The enforceability and reasonableness of restraint of trade clauses have been well established and tested. But what happens to such clauses or rights where parties have entered into a deed of settlement and release in relation to a restraint dispute? A party may fall into a trap of thinking the inclusion of a restraint of trade in a settlement agreement will reestablish the same hurdles for the party seeking to enforce same.
Read more about restraint of trade clauses and what they are here in our previous blogs:
In a recent NSW Court of Appeal case, Creak v Ford Motor Company of Australia Ltd [2023] NSWCA 217, the Court considered whether the restraint of trade doctrine applies to restraints included in settlement agreements – i.e. are they unreasonable and void in the first instance, or is there a shift in the onus of proving whether the restraint is reasonable?
Briefly, the restraint of trade doctrine operates to protect an individual’s freedom to trade, enter into business or engage employment whilst protecting the legitimate interest of the party seeking to enforce same.
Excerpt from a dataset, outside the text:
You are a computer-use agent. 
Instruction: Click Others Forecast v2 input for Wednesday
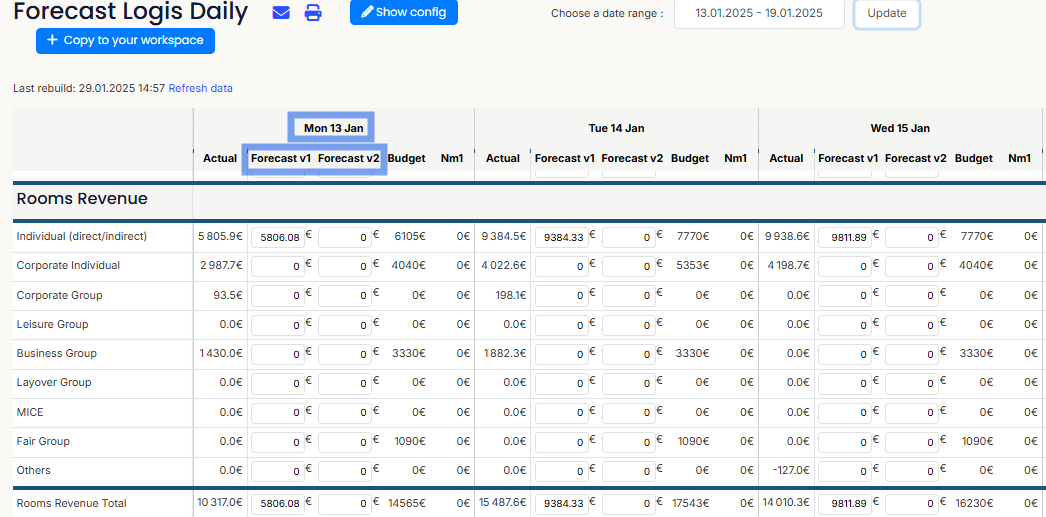click(911, 471)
Whilst the Court of Appeal held that the doctrine applies to settlement agreements (or deeds), it is somewhat modified, shifting the question away from “who bears the onus of proof as to the reasonability of the restraint” to considering “what is the legitimate interest of a party who relied on the certainty provided by from resolving the dispute by including a restraint of trade”. Restraints which form part of settlement agreements still require justification, but may well survive scrutiny by the Courts where its inclusion was a legitimate and reasonable measure to resolve an earlier dispute.